Question

How do you find the second-degree Taylor polynomial ${T_2}(x)$ for the function $f(x) = \sqrt {3 + {x^2}}$ at the number x = 1

Answer 1

Hint : In order to solve this question we need to make the Taylors equation and then we will have to put the value of the function at the given point on x and after the appropriate calculation we will set the second degree polynomial.
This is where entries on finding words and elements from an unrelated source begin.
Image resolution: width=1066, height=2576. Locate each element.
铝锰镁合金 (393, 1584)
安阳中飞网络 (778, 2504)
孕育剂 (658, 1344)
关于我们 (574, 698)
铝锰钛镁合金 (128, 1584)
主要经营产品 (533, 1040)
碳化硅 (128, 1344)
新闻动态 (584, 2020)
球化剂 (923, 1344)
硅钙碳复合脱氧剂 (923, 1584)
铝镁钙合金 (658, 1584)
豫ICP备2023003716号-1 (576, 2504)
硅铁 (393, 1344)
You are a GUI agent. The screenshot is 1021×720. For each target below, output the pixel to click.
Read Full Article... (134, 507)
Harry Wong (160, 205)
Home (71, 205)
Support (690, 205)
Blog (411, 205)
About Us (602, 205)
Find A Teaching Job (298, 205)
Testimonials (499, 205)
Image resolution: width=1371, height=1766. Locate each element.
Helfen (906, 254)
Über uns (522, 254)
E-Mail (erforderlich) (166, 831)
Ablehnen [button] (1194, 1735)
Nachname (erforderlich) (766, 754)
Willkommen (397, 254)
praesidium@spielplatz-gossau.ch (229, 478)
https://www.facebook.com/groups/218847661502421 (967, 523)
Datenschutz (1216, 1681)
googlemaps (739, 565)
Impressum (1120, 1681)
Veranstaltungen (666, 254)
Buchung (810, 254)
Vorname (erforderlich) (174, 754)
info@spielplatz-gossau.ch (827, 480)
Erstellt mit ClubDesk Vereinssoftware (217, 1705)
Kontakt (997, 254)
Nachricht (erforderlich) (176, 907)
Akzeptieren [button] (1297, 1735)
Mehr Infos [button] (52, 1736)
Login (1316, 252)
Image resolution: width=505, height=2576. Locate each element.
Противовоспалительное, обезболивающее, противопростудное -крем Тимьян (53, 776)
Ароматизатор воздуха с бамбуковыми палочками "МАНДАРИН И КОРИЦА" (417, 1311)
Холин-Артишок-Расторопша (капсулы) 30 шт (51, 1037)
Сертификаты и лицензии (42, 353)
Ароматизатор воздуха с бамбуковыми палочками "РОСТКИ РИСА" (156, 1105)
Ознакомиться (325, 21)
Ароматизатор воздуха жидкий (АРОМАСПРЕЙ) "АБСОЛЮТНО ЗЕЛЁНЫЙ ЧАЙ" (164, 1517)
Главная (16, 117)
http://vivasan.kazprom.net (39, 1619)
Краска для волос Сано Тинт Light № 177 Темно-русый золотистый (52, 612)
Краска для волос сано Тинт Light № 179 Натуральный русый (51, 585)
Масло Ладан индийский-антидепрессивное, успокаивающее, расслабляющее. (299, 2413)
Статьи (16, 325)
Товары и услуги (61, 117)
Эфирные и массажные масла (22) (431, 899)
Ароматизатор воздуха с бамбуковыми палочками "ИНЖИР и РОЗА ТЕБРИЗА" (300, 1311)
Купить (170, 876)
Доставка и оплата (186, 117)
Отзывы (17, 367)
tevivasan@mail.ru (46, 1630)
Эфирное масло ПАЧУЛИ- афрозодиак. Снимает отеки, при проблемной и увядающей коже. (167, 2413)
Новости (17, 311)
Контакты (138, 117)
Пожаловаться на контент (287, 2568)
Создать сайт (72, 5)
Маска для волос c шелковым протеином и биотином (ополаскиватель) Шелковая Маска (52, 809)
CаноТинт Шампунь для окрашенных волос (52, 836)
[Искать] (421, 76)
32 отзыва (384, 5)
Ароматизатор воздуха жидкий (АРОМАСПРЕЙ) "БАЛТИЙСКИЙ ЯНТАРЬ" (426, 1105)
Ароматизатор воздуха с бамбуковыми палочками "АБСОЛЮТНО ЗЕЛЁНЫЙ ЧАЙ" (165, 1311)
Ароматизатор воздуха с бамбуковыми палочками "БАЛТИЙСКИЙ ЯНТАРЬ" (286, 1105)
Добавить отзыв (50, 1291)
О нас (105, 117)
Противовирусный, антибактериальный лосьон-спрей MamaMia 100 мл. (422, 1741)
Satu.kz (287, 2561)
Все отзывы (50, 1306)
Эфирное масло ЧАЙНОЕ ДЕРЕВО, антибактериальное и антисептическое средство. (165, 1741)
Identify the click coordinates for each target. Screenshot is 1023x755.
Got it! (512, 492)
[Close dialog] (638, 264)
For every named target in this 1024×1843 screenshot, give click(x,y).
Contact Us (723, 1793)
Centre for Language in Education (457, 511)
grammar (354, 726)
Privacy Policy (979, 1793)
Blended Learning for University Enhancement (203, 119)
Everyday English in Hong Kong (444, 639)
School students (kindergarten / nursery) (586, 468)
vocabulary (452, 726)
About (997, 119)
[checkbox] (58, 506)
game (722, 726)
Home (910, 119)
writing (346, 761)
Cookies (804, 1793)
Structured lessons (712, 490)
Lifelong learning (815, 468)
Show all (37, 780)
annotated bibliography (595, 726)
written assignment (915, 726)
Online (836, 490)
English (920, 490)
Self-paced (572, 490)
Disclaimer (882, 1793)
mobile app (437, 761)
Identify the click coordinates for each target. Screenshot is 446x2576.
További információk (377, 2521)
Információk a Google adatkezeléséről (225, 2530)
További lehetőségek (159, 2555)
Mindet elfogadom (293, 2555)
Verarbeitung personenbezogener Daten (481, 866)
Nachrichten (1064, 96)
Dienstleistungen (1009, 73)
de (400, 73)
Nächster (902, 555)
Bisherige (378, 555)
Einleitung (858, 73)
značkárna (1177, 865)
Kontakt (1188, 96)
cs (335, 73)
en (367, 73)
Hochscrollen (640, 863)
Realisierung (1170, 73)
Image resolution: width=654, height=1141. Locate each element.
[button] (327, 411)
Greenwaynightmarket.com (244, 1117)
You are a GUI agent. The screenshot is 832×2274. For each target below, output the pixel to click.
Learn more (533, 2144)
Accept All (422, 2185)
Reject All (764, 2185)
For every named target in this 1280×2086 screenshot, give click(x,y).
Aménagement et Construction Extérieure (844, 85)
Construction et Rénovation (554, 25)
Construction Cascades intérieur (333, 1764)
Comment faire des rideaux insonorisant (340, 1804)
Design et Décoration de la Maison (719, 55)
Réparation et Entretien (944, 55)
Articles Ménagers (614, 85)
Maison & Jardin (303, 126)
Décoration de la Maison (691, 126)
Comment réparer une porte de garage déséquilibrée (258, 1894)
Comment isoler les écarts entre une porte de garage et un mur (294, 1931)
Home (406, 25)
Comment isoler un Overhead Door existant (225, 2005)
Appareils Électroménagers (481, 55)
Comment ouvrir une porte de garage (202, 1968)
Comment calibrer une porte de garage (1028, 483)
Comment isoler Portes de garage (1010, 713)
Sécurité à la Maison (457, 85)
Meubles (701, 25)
Complete step-by-step answer :
A complete Taylor polynomial for the function f centered around x=c is given by:
$T(x) = \sum\limits_{n = 0}^\infty {\dfrac{{{f^n}(c)}}{{n!}}}$ $$
So the second degree Taylor polynomial will be the sum of the terms n=0 through n=2, or:
${T_2}(x) = \dfrac{{{f^{(0)}}n}}{{0!}}{(x - c)^0} + \dfrac{{{f^{(1)}}n}}{{1!}}{(x - c)^1} + \dfrac{{{f^{(2)}}n}}{{2!}}{(x - c)^2}$
Now putting the value of c = 1 in this equation:
${T_2}(x) = f(1) + {f'}(1)(x - 1) + \dfrac{{f''(1)}}{2}{(x - 1)^2}$
Now putting all the value of x in the function given;
$f(1) = \sqrt {3 + 1} = 2$
And putting the value of x and finding the derivatives;
$f'(x) = \dfrac{1}{2}{(3 + {x^2})^{ - \dfrac{1}{2}}}(2x)$
On further solving;
$f'(x) = \dfrac{x}{{\sqrt {3 + {x^2}} }}$
On putting the value of x=1 on this expression;
$f'(1) = \dfrac{1}{{\sqrt {3 + 1} }}$
On further solving:
$f'(1) = \dfrac{1}{2}$
Similarly we will finding second derivative of it;
$f''(x) = {(3 + {x^2})^{ - \dfrac{1}{2}}} + x\\{ - \dfrac{1}{2}{(3 + {x^2})^{ - \dfrac{3}{2}}}\\} (2x)$
On further solving;
$f''(x) = {(3 + {x^2})^{ - \dfrac{1}{2}}} - {x^2}{(3 + {x^2})^{ - \dfrac{3}{2}}}$
To the last stage of calculation;
$f''(x) = \dfrac{3}{{{{(3 + {x^2})}^{\dfrac{3}{2}}}}}$
Putting the value of x=1 in this expression;
$f''(1) = \dfrac{3}{{{{(4)}^{\dfrac{3}{2}}}}}$
On further solving;
$f''(1) = \dfrac{3}{8}$
Now putting all the values in the Taylor expression;
${T_2}(x) = 2 + \dfrac{1}{2}(x - 1) + \dfrac{3}{{16}}{(x - 1)^2}$
So this is the Taylor second order expression.
So, the correct answer is “ ${T_2}(x) = 2 + \dfrac{1}{2}(x - 1) + \dfrac{3}{{16}}{(x - 1)^2}$ ”.

Note : As we have the second degree like it we can find the degree term up to which we want of the Taylor expression. There are also some more of the named expressions which we can find like we are finding Taylor expressions.